Copy every line of the records below without any changes.

[Data for locating words and elements]
BEGIN
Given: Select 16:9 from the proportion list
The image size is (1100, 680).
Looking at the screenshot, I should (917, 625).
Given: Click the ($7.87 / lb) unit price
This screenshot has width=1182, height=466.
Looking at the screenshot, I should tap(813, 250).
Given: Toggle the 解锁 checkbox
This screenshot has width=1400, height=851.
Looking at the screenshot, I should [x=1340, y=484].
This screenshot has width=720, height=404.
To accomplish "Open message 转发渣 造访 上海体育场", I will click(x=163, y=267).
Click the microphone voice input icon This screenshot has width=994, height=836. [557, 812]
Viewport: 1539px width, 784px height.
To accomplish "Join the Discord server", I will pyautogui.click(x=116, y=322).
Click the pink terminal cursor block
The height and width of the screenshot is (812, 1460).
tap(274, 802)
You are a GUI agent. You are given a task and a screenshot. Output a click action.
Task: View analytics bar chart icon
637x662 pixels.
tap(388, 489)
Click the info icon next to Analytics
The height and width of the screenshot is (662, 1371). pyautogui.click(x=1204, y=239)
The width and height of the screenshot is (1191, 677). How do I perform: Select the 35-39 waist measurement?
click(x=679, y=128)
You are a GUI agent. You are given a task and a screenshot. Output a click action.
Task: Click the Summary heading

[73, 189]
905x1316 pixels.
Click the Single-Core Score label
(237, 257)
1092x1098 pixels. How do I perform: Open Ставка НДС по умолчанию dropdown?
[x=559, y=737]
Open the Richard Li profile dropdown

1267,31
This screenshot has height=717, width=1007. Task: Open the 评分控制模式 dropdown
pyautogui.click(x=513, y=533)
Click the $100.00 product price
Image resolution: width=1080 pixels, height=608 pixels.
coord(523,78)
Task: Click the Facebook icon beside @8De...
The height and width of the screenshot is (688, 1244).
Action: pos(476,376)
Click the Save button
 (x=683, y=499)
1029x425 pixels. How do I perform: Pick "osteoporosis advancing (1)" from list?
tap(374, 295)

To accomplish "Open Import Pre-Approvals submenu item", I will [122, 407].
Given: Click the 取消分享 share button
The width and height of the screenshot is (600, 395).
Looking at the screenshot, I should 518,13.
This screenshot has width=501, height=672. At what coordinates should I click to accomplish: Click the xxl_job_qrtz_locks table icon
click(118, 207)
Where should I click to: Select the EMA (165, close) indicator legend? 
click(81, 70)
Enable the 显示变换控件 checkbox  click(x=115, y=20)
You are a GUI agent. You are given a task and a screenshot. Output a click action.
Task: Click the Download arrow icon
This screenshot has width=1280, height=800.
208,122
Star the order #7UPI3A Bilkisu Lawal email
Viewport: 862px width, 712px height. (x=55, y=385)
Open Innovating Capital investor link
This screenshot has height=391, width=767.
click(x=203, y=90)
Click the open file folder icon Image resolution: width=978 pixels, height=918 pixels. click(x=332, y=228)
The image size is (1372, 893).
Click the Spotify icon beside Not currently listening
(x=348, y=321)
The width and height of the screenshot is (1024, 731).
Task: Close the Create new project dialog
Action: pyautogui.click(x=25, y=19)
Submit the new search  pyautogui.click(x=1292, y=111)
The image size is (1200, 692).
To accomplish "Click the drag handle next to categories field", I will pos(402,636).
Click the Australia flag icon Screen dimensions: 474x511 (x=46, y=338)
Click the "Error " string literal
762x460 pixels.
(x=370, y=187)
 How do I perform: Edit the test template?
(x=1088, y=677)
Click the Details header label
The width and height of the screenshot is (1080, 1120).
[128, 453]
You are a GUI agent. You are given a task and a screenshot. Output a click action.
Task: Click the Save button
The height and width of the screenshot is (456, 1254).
END
# [Task result]
Given: Select 16:9 from the proportion list
The image size is (1100, 680).
Looking at the screenshot, I should (917, 625).
Given: Click the ($7.87 / lb) unit price
This screenshot has width=1182, height=466.
Looking at the screenshot, I should tap(813, 250).
Given: Toggle the 解锁 checkbox
This screenshot has width=1400, height=851.
Looking at the screenshot, I should [x=1340, y=484].
This screenshot has width=720, height=404.
To accomplish "Open message 转发渣 造访 上海体育场", I will click(x=163, y=267).
Click the microphone voice input icon This screenshot has width=994, height=836. [557, 812]
Viewport: 1539px width, 784px height.
To accomplish "Join the Discord server", I will pyautogui.click(x=116, y=322).
Click the pink terminal cursor block
The height and width of the screenshot is (812, 1460).
tap(274, 802)
You are a GUI agent. You are given a task and a screenshot. Output a click action.
Task: View analytics bar chart icon
637x662 pixels.
tap(388, 489)
Click the info icon next to Analytics
The height and width of the screenshot is (662, 1371). pyautogui.click(x=1204, y=239)
The width and height of the screenshot is (1191, 677). How do I perform: Select the 35-39 waist measurement?
click(x=679, y=128)
You are a GUI agent. You are given a task and a screenshot. Output a click action.
Task: Click the Summary heading

[73, 189]
905x1316 pixels.
Click the Single-Core Score label
(237, 257)
1092x1098 pixels. How do I perform: Open Ставка НДС по умолчанию dropdown?
[x=559, y=737]
Open the Richard Li profile dropdown

1267,31
This screenshot has height=717, width=1007. Task: Open the 评分控制模式 dropdown
pyautogui.click(x=513, y=533)
Click the $100.00 product price
Image resolution: width=1080 pixels, height=608 pixels.
coord(523,78)
Task: Click the Facebook icon beside @8De...
The height and width of the screenshot is (688, 1244).
Action: pos(476,376)
Click the Save button
 (x=683, y=499)
1029x425 pixels. How do I perform: Pick "osteoporosis advancing (1)" from list?
tap(374, 295)

To accomplish "Open Import Pre-Approvals submenu item", I will [122, 407].
Given: Click the 取消分享 share button
The width and height of the screenshot is (600, 395).
Looking at the screenshot, I should 518,13.
This screenshot has width=501, height=672. At what coordinates should I click to accomplish: Click the xxl_job_qrtz_locks table icon
click(118, 207)
Where should I click to: Select the EMA (165, close) indicator legend? 
click(81, 70)
Enable the 显示变换控件 checkbox  click(x=115, y=20)
You are a GUI agent. You are given a task and a screenshot. Output a click action.
Task: Click the Download arrow icon
This screenshot has width=1280, height=800.
208,122
Star the order #7UPI3A Bilkisu Lawal email
Viewport: 862px width, 712px height. (x=55, y=385)
Open Innovating Capital investor link
This screenshot has height=391, width=767.
click(x=203, y=90)
Click the open file folder icon Image resolution: width=978 pixels, height=918 pixels. click(x=332, y=228)
The image size is (1372, 893).
Click the Spotify icon beside Not currently listening
(x=348, y=321)
The width and height of the screenshot is (1024, 731).
Task: Close the Create new project dialog
Action: pyautogui.click(x=25, y=19)
Submit the new search  pyautogui.click(x=1292, y=111)
The image size is (1200, 692).
To accomplish "Click the drag handle next to categories field", I will pos(402,636).
Click the Australia flag icon Screen dimensions: 474x511 (x=46, y=338)
Click the "Error " string literal
762x460 pixels.
(x=370, y=187)
 How do I perform: Edit the test template?
(x=1088, y=677)
Click the Details header label
The width and height of the screenshot is (1080, 1120).
[128, 453]
You are a GUI agent. You are given a task and a screenshot. Output a click action.
Task: Click the Save button
The height and width of the screenshot is (456, 1254).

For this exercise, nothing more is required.